In closing – words for you
If you are a parent reading this – you are not alone. If you are a person who wants to help but does not know how – just be present. And if you are a specialist – remember that sometimes the most healing tool is not knowledge, but the heart.
Accompanying a child with cancer is the art of being there – with empathy, respect and openness. It does not require big words or gestures – sometimes a smile, fun or a moment of silence is enough. As a psychologist and future psycho-oncologist, I believe that each of us can be a companion. In the next articles from the “Psychoeducation” series, I will tell you more about how fun, creativity and relationships support the fight against the disease.
And you – how do you accompany your loved ones in difficult times?
COMPANIONSHIP IS NOT EASY, BUT IT IS BEAUTIFUL, NEEDED AND POSSIBLE.
- Helgeson, V. S., & Cohen, S. (1996). Social support and adjustment to cancer: Reconciling descriptive, correlational, and intervention research. Health Psychology, 15(2), 135–148.

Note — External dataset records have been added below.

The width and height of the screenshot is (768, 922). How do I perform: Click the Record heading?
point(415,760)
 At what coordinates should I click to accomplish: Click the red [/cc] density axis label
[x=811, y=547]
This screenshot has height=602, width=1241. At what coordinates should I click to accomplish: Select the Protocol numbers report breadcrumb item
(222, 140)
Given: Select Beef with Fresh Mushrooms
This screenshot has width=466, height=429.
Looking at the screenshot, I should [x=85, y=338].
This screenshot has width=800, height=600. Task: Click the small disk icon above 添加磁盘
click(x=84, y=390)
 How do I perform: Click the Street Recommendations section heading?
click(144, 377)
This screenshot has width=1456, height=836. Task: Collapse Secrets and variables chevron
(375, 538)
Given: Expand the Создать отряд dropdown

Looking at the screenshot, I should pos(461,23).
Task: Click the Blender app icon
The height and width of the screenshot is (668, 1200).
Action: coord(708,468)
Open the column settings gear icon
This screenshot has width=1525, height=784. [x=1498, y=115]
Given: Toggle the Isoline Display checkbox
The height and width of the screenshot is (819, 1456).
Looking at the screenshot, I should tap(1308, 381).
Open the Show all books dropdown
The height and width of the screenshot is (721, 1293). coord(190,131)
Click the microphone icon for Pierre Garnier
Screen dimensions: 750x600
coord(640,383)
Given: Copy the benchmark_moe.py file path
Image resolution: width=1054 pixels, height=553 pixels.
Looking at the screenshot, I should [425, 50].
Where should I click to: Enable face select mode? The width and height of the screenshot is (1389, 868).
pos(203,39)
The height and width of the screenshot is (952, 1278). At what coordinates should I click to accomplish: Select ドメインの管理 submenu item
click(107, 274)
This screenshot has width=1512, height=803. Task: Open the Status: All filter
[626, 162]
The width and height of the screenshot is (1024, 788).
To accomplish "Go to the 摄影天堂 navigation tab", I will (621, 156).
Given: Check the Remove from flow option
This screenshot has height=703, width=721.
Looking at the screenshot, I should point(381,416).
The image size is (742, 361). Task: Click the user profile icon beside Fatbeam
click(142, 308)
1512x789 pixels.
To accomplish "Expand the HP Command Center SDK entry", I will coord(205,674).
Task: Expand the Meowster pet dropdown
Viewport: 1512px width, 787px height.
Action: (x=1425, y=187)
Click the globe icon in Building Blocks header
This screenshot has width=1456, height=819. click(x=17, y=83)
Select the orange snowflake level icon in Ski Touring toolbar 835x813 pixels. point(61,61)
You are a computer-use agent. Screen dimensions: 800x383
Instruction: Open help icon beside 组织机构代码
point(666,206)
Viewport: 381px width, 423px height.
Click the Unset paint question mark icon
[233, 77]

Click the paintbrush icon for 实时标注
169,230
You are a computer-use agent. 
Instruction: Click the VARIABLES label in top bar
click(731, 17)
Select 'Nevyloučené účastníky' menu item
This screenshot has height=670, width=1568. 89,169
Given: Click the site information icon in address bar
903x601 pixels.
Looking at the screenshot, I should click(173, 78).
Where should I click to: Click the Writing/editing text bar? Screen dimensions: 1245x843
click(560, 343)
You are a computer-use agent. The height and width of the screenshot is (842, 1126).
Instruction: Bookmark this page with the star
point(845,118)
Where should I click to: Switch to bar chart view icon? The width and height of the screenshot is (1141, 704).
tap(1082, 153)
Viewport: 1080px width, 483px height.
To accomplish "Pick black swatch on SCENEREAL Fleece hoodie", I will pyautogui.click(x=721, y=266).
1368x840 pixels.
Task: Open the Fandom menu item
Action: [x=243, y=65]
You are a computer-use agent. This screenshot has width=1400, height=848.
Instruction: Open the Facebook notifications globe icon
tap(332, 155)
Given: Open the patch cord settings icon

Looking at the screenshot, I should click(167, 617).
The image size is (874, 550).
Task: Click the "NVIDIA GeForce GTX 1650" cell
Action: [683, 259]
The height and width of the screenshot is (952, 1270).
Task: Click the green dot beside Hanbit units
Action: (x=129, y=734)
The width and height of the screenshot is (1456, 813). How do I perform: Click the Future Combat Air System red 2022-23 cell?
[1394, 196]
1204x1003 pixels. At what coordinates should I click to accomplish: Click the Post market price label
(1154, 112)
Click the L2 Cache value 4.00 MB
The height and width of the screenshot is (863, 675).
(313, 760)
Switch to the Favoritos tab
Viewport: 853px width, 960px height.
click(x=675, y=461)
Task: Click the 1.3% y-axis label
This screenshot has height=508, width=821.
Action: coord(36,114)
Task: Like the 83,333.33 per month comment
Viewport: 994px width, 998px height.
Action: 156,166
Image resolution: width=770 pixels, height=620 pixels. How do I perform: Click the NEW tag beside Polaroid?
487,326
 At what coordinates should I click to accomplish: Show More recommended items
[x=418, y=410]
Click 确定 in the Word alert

- Kazak, A. E., Schneider, S., & Kassam-Adams, N. (2021). Pediatric medical traumatic stress and the role of social support in child and family coping. Journal of Pediatric Psychology, 46(5)
- Uchino, B. N. (2006). Social support and health: A review of physiological processes potentially underlying links to disease outcomes. Journal of Behavioral Medicine, 29(4), 377–387.
- Szpak, A. (2014). Pomoc psychologiczna w procesie hospitalizacji dzieci: Aspekty teoretyczne i praktyczne. Wydawnictwo UMK.
- Rogiewicz, M. (2017). Rodzic w roli terapeuty: Jak wspierać dziecko w trudnych sytuacjach życiowych. Wydawnictwo Naukowe PWN.